# Passage provided
_ _ _
The Union Cabinet has approved extending the timeframe in which a woman can avail an abortion to 24 weeks, in what has been described as a “progressive reform”, compared to the current upper limit of twenty weeks at present. This move marks a significant step towards abortion reform law.
The approval of the Medical Termination of Pregnancy (Amendment) Bill, 2020 lays the groundwork for the Bill to amend the Medical Termination of Pregnancy Act, 1971. “In a progressive reform and giving reproductive rights to women, the limit of twenty weeks of medical termination of pregnancy has been increased to 24 weeks,” commented Union Minister Prakash Javadekar, who holds the portfolios of Environment, Forest and Climate Change and Information and Broadcasting in the Union Government.
Elaborating as to the importance of the Bill, Javadekar said “this is important because in [the] first five months there are cases where the girl concerned doesn’t realise and has to go to court. This was discussed with various stakeholders.” He expressed the view that the amendment will “reduce maternal mortality.”
Abortion law reform has been sought by activists for some time, with petitioners calling for an extension to the 26 week-mark during the gestation period. Last year, it was reported that the Centre was consulting with ministries on amending the Medical Termination of Pregnancy Act following the filing of a public interest litigation by social activist Amit Sahni.
At present, Indian law permits abortion only in the first twenty weeks of pregnancy in cases where “the pregnancy would involve a risk to the life of the pregnant woman or of grave injury physical or mental health; or there is a substantial risk that if the child were born, it would suffer from such physical or mental abnormalities as to be seriously handicapped.” This would require the assent of one medical practitioner in the first twelve weeks and two medical practitioners thereafter.
The Centre said at the time that “the administrative ministry has already initiated the process of inter-ministerial consultation for the amendment in MTP Act 1971 and will finalise the same as soon as possible.” However, it was later reported that the timeframe would not be extended. A government affidavit said “petitioners on their right to reproductive autonomy does not outweigh the interest of the state in protecting the life of [the] foetus in the womb, especially from the point of viability (i.e from the period of twenty weeks onwards). It is a settled law that personal freedom of choice of an individual cannot curtail the freedom or choice of other individuals, [especially] the most vulnerable and persons who are defenceless.”
_ _ _
# Raw data
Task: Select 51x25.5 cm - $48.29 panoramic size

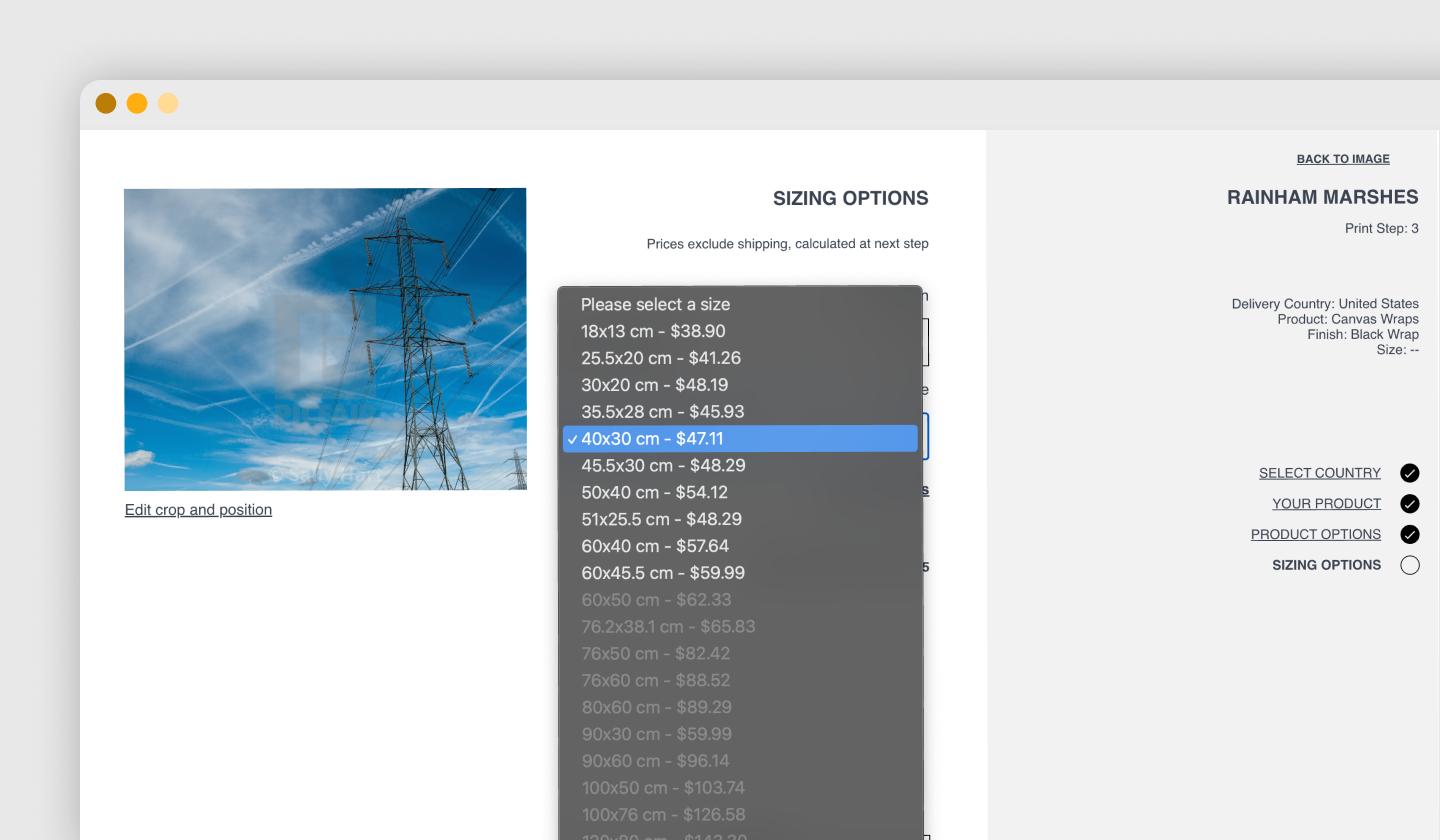Action: (661, 519)
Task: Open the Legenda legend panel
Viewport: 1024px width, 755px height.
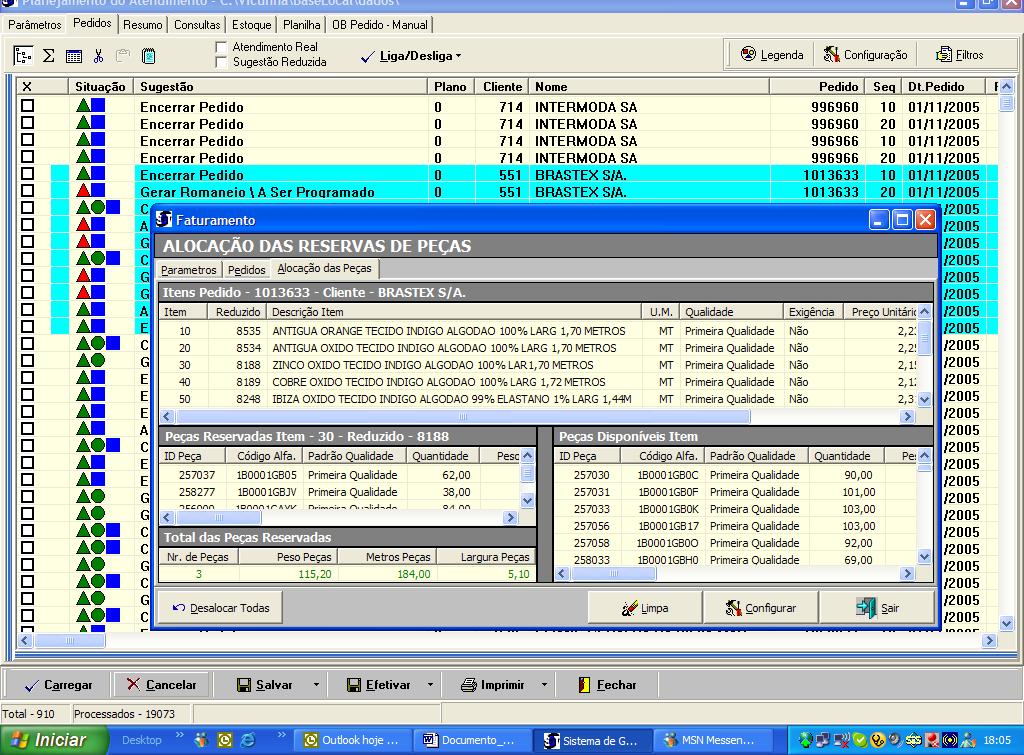Action: [x=772, y=55]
_ _ _
# Aim of the task
Please continue the article on extending India's abortion limit to 24 weeks, picking up after its final sentence. The material above comes from a separate source.

# Answer space
Approval of abortion law reform by the Union Cabinet shows a change in direction. It will come as welcome news to campaigners who – despite the ostensibly liberal nature of India’s abortion law – see reform as necessary. Activists have long argued that the laws surrounding such procedures are too restrictive, necessitating abortion law reform. Many have suggested the current legislative scenario regarding the termination of pregnancies could drive women to access unsafe abortions, risking their lives. As previously reported by Health Issues India
“It has been suggested that current restrictions – as well as lack of awareness surrounding the legal status of abortion in India – force women to seek illicit, ‘backdoor’ abortions – posing substantial risk to their health. Research suggests 56 percent of abortions performed in India are unsafe, with thirteen women dying each day as a consequence. This is compounded by the relative lack of accessibility for abortions in India.”
The existing restrictions, we noted, do not mean that abortions cannot be conducted after the twenty-week mark. However, they “can be carried out…only with the assent of both a district-level medical board and a court. Activists have argued that this impinges on the reproductive rights of those without the financial means to pursue such authorisation, as well as causing unnecessary emotional trauma.”
Abortion is undoubtedly a controversial and polarising issue. The steps by the Government towards abortion law reform will no doubt be the subject of fierce debate.
The Bill is expected to be introduced to lawmakers in Parliament.